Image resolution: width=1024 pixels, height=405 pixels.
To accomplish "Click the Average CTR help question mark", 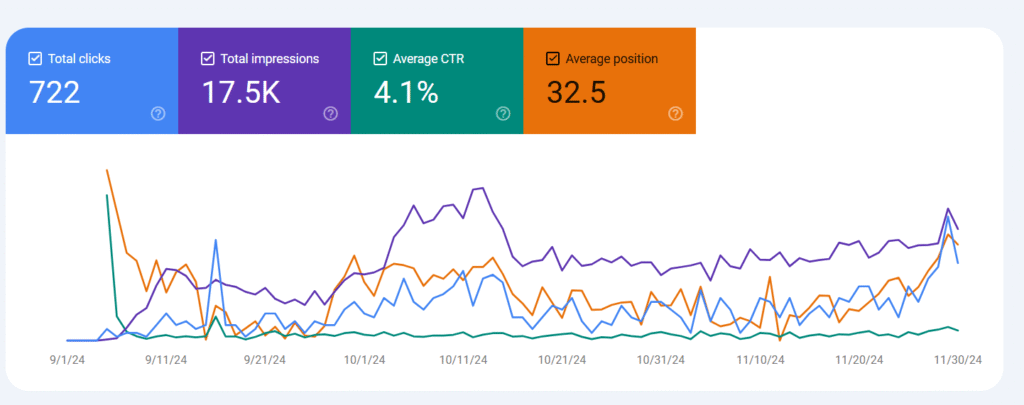I will click(x=503, y=114).
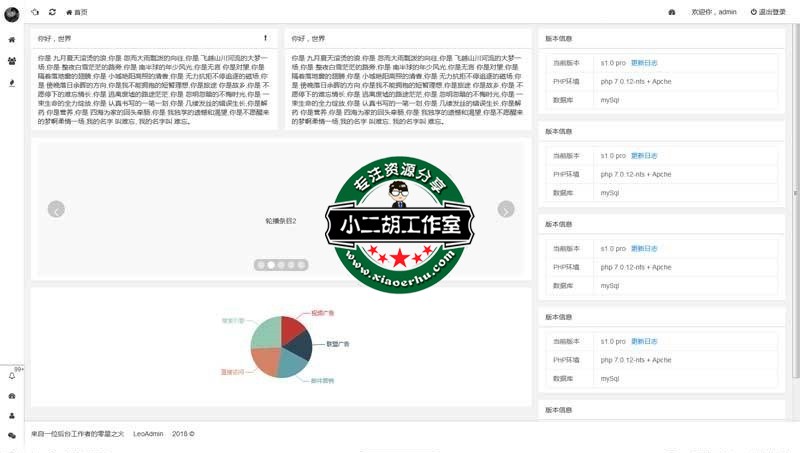Viewport: 800px width, 453px height.
Task: Open the user profile icon in sidebar
Action: (x=12, y=416)
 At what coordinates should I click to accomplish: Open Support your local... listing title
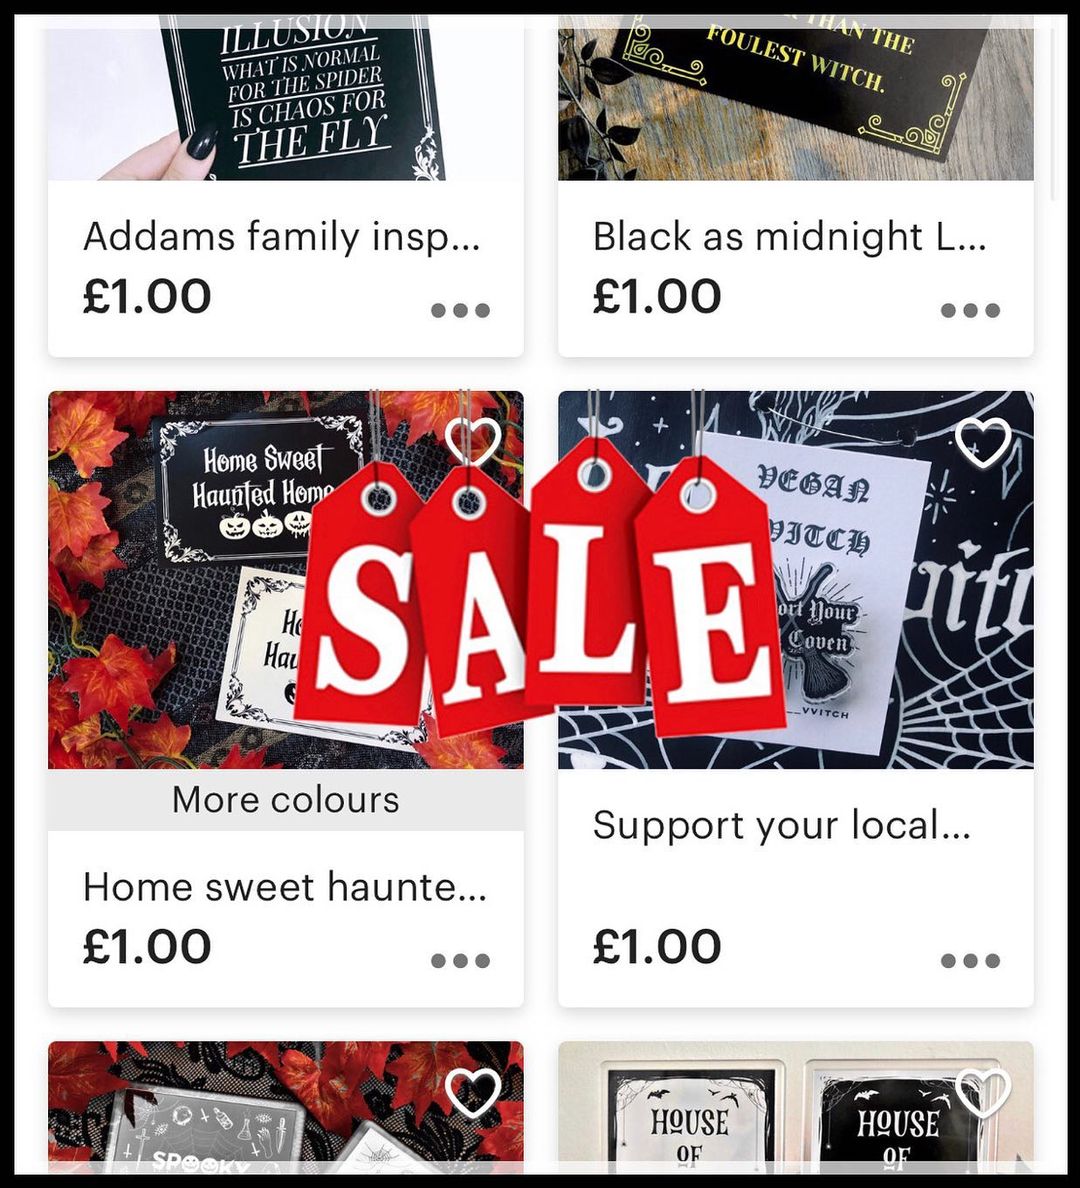(781, 824)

_EXERCISE INSTRUCTIONS_
Each line from the one containing "At what coordinates" down to the final line of the records above must be reproduced exactly; no pictures go into the copy.

_WRITTEN RESPONSE_
 At what coordinates should I click to accomplish: Open Support your local... listing title
(781, 824)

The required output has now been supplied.